Nothing but the lines from the one that contains "Instruction: Open the" to the end of the records should be printed, both ends included, exactly as given.

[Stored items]
---+---

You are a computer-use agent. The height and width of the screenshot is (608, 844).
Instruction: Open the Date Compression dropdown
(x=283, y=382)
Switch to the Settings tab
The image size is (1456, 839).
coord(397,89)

---+---

## FINISHED TASK
Instruction: Open the Date Compression dropdown
(x=283, y=382)
Switch to the Settings tab
The image size is (1456, 839).
coord(397,89)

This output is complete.